The detritus continued to accumulate, time seeming to pass by quickly, months in the space of moments. Soon, the corpse was completely covered by a blanket of debris. And then I was beneath the debris with the corpse in the pitch blackness. Ah, yes, the Black. I knew it would appear at some point.


I was in a darkened cave standing on a crystalline floor of radiant purple-black. There was a slight glow emanating from within me, mostly it was black was also tinged with purple. On the smooth floor lay the corpse. It was under a white cloak such that I couldn’t see who it was. Their body, however, was no longer skeletal but fully-formed, although the being was still apparently dead. 


As I stood there, looking down on the body, white light suddenly flooded into the chamber. I looked over and saw a familiar white world. It was sort of like the land of the Crossroads, although less dead. It was winter forest, the branches and ground covered in snow. Before us stood a female elk. She was looking at us with eyes of ruby red. She bowed her head and I bowed to her.


I carried the corpse over to her, placing it on her back. I expected the corpse to finally come alive when I did so but it remained inert. I realized the only way to get it to stay on the elk’s back was to climb on and cradle it in my arms. I did so, taking the silver-white reins attached to the elk’s head in my hands. We moved off into the winter forest.


The forest was teeming with animal life. There was an owl, a bear, a wolf, deer, pheasants. All white with ruby red eyes. “You bless this place with you presence,” the elk told me in my mind. I was so deeply touched that I cried. As I did so, the winter world changed. The forest and everything in it were drenched with the golden light of a morning sun. It was now summer and the canopy overhead was green and alive with birds. The animals were no longer white but their natural colors. The elk was brown. The birds colorful. The wolf was gray.


I knew this place. It’s a forest primeval, a place where I believe I was born - not physically born but perhaps spiritually born. It was the place I lived before I became human, before I met Griffin, before I knew suffering. An Eden, I suppose.

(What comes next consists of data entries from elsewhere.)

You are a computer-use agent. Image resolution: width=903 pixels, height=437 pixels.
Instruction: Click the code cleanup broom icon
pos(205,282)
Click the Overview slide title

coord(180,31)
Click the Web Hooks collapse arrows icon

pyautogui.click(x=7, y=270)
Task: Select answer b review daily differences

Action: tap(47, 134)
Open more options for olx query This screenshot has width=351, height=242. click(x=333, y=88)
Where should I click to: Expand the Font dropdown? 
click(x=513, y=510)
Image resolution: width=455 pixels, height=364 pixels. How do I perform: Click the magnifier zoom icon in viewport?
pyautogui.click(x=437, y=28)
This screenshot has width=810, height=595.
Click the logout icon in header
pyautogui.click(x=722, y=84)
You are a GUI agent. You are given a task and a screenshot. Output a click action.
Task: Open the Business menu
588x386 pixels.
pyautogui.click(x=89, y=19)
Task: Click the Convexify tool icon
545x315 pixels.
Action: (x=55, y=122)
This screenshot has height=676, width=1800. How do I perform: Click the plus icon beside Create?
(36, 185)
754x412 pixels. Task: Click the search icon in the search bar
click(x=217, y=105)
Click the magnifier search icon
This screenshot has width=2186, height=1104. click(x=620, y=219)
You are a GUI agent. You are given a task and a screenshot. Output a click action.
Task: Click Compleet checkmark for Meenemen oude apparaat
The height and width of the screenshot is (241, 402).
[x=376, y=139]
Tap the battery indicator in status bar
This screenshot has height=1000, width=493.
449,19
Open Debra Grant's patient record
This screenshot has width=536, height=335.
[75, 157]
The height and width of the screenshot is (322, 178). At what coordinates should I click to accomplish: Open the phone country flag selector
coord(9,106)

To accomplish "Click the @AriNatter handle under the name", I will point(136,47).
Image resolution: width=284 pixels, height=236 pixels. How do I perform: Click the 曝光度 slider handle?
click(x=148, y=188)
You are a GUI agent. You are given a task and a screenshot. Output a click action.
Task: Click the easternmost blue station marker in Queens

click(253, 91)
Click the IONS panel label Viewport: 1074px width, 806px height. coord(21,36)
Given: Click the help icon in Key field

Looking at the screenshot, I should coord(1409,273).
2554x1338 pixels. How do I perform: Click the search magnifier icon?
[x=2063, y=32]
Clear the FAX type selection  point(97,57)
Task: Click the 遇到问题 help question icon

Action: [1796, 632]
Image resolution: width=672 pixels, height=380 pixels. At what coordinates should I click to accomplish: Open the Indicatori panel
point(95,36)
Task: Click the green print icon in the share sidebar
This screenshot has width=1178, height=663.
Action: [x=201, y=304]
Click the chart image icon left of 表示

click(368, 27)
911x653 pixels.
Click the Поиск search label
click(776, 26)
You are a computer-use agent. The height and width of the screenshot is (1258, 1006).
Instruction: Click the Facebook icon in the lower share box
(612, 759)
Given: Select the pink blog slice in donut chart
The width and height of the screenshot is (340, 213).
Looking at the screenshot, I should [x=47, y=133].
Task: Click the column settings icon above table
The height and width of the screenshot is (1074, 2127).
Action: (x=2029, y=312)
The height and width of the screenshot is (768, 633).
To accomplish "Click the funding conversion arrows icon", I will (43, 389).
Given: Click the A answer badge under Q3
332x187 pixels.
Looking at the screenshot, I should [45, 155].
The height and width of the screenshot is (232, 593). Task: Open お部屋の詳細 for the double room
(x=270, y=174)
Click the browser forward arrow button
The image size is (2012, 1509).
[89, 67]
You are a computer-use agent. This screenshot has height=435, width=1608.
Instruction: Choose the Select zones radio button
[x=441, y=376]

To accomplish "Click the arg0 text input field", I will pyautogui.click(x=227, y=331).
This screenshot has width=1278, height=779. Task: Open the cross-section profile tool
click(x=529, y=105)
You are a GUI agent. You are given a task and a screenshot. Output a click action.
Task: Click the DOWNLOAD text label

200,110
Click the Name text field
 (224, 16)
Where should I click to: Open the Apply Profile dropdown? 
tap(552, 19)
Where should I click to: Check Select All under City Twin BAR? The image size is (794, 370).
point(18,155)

The corpse was now alive and I realized they were mostly male. (They seemed like they could be any gender, really.) He had long, brown hair and brown eyes. He was smiling at me. He greeted me as a brother. He knew me and I knew him.


“You bless me, brother,” he said, smiling as he observed me. “I can see how far you’ve come since I last knew you. You have changed.” He reached out and touched my heart which, I realized was a black pearl. “This,” he said, indicating my heart, “has changed. You are no longer who you once were.”


I cried then, telling him of the suffering I’ve endured, the long, long, long and difficult, difficult, difficult journey to arrive here, back in the place I once called home but where I was now a stranger.


“It is the same for all of us,” he said, still smiling, still caressing my heart. “You can never go back to who you were. But you have not lost your home. It is right here.” He pointed to my heart which was deep and dark and vast and mysterious as the Absolute. “This is your home now.”


It felt like my heart was breaking. I realized then that some of the tears I cry when I enter the Imaginal are from my own sadness at having lost it, having been exiled. I have found my way back but it will never again be the home it once was. Losing innocence, enduring suffering and loss, they have changed me. It’s true that this has helped me to grow and I have learned much. Still, it hurts to lose so much and know I can only visit here.


“She is here.”


I looked up and found that we had arrived at the Crossroads and the Woman in White was waiting to take my brother away from me. He didn’t seem sad to go, though. “I’m on my own journey,” he said. “Thank you for helping me. I couldn’t have made it here without your help.”


I dismounted the elk and allowed the Woman to lead her and its rider down the road away from me. I realized that my body now was huge, monstrous. I had horns and leathery wings and huge muscles. I looked like a purple-black demon. I looked down at myself wondering why I wore this form.


The Woman in White looked back at me and smiled. “You need that form,” she said. “You’ve earned the right to wear it. It allows you to journey into the most difficult and perilous places, the places where Light has disappeared and only pain and difficulty remain. It allows you to be strong but also compassionate. No one will challenge you when you go into the darkness wearing that form.”